**EXERCISE MATERIAL**
▽

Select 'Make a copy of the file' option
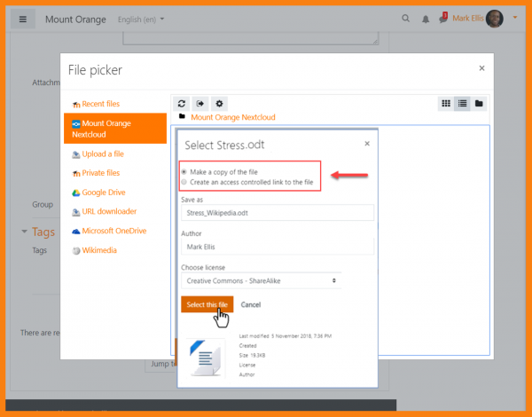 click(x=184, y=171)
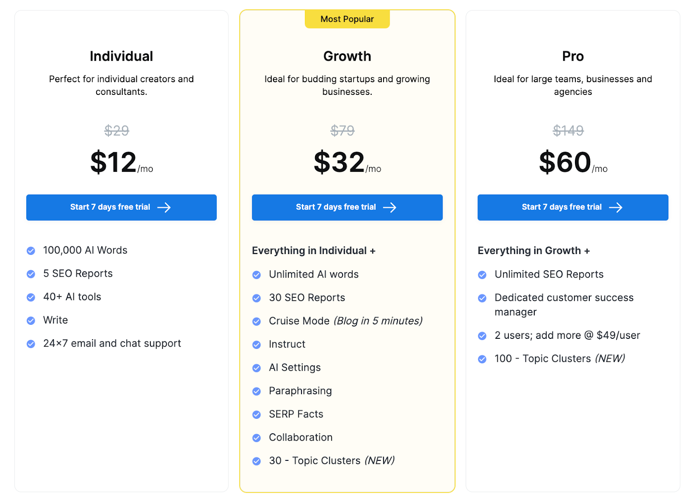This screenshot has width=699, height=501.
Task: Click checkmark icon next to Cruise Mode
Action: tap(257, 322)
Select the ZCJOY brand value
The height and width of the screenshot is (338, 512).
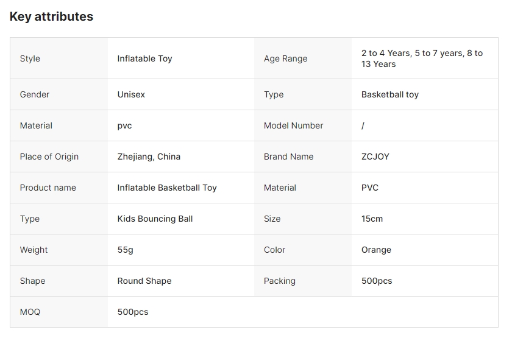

△

**WORK TO BE COMPLETED**
With the pictures omitted, the records above are to be repeated exactly.

**SOLUTION TO THIS TASK**
Select 'Make a copy of the file' option
 click(x=184, y=171)
This screenshot has width=699, height=501.
Task: Click checkmark icon next to Cruise Mode
Action: tap(257, 322)
Select the ZCJOY brand value
The height and width of the screenshot is (338, 512).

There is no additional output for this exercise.